ブエミ: 我々は上位争いが出来るとは考えていましたが、その時点では、タイトル獲得は厳しい道のりだと思っていました。

今シーズンで最も大変だったのは何ですか?

デビッドソン: 最大の挑戦は、恐らく選手権の首位を守るということでした。カート時代以来、何年もそういう経験はなかったので。セブリング12時間やフォーミュラ・フォードといったビッグレースや、単独開催のレースで勝ったことはありますが、選手権のシリーズで勝つというのは異なる挑戦でした。ずっと先頭を走り続ける必要がありますからね。

ブエミ: 最大の挑戦はいつでも、与えられたパッケージから最大のパフォーマンスを引き出すことです。TS040 HYBRIDのように素晴らしいクルマを与えられることは、同時に最高の結果を得なくてはならないというプレッシャーも受けます。能力を最大限に引き出せなかったという意味で、ル・マン24時間レースでの結果は本当に残念なものでした。今シーズンこれまでの7戦で5勝を挙げているというのは良い結果です。難しいのは、常にクルマの最高性能を確実に引き出し続けていくことです。

ル・マンの後の長い夏季休暇の間、何を考えていましたか?

雨のサルト・サーキットを走行するTS040 HYBRID 8号車 デビッドソン:  アクシデントの後、8号車をコースに復帰させた直後に、私の目標は切り替わりました。あの瞬間から、私は選手権タイトル獲得に集中することにしました。この機会に我々は何をすべきかが明確になり、それから世界選手権で勝つことに専念して来ました。

ブエミ: 正直なところ、難しい期間でした。ずっとル・マンのために準備をしてきて、その目標が達成出来なかった時、どうすれば良いのかわかりませんでした。ル・マンの後だけでなく、レース中、序盤のアクシデントの後ですら、世界選手権のことを考えていました。ル・マンで勝てなかったら、世界選手権を取るしかないと。

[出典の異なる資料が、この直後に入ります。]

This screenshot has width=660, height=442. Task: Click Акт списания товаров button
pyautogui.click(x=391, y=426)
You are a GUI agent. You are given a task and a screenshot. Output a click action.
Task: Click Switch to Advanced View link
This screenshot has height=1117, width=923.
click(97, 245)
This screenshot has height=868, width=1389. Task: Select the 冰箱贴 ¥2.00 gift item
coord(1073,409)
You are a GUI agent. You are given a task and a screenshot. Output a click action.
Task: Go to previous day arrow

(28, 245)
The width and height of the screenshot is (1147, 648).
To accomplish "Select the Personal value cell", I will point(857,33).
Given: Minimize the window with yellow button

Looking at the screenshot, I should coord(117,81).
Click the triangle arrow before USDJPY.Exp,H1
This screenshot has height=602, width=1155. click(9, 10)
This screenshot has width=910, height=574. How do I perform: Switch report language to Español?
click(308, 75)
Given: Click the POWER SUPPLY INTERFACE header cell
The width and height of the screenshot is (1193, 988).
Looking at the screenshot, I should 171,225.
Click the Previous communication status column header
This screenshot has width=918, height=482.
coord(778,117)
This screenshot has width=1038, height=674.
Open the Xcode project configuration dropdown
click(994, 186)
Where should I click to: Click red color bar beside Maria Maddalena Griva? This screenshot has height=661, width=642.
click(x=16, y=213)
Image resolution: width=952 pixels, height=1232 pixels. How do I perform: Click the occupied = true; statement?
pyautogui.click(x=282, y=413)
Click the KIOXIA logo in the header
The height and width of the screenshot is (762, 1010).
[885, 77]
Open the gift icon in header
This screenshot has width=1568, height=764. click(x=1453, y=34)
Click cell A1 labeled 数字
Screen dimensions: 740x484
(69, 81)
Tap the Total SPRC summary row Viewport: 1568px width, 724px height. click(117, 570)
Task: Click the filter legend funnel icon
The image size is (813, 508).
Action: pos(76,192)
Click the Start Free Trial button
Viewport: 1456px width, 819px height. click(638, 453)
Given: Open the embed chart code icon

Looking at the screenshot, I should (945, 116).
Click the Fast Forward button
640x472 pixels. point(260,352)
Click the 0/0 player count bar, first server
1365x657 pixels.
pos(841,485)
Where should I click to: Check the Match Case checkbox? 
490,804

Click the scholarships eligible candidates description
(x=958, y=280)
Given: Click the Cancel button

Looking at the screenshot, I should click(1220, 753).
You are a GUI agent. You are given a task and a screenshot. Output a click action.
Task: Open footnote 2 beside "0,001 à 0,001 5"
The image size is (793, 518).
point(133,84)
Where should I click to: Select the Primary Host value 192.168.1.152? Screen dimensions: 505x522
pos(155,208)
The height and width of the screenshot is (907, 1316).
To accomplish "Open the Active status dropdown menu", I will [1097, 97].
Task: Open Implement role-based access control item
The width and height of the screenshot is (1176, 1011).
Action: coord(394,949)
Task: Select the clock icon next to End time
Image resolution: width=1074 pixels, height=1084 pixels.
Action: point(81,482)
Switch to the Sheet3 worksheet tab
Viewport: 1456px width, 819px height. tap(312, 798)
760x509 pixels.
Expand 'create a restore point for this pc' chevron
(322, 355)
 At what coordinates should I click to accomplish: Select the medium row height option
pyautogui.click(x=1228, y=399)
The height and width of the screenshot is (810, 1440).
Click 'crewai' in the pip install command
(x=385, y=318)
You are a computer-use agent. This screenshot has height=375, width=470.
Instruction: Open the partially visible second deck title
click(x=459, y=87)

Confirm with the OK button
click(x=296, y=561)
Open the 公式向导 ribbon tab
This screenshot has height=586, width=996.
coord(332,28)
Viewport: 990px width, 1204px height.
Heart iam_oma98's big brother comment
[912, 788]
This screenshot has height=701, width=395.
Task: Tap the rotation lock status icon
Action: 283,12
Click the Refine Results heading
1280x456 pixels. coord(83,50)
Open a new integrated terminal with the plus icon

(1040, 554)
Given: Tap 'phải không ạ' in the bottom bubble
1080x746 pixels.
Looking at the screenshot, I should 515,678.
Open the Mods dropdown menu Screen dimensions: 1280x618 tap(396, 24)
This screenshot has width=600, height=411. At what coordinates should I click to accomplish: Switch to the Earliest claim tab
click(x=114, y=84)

スパでの優勝から富士のワン・ツーフィニッシュまで、5か月ありました。
表彰台の頂点に再び立つのは、どんな気分ですか?

2人とも富士での1-2フィニッシュは素晴らしかったと語った デビッドソン:  少し前になりますが、運転するだけでなく、表彰台の真ん中に立つこと、それをトヨタのホームでの大勢のファンやトヨタの仲間達の前で、かつ、ワン・ツーフィニッシュを達成するというのはとても素晴らしいことでした。初めて、自分のチームの圧倒的な強さを感じました。富士は、我々のTS040 HYBRIDの真の速さと、チームの誰もが完璧に仕事をこなすことを示せた最高のレースでした。実に素晴らしいレースウイークでした。

ブエミ: まず、富士での勝利は格別でした。ホームの観客の前で1-2フィニッシュを果たせたことは素晴らしく、チームにとっての3連覇も本当に最高でした。オースティンでは雨が降るまでレースをリードし、最速だったのに勝てませんでした。それだけに、富士では我々が勝てるということを確実に証明したかったのです。富士での勝利は我々に自信を取り戻させてくれました。

シーズンを通じて、チームはどのようにTS040 HYBRIDを開発してきましたか?

デビッドソン: 長い話になります。最初のテストで覚えているのは、選手権を戦えるようなクルマになるのかと、心配していたことです。しかしチームは、大変なパフォーマンスを引き出してくれました。シルバーストーンの後ですら、性能向上が進んでいったのに驚いたほどです。我々は規則をしっかり理解し、コース上ではいつもクルマを理解することに努めてきました。今我々が持っている戦闘力は、我々がどれだけクルマを掌握しているかの証です。

ブエミ: 今年はル・マン24時間レースとWECの世界タイトル両方を目標として2台体制でフルに臨んだ最初の年でした。2台での参戦は目標達成への大きな変化をもたらしました。あらゆる面で少しずつ改良が進みました。我々自身は大きな変化はありませんが、間違いなく進歩を遂げました。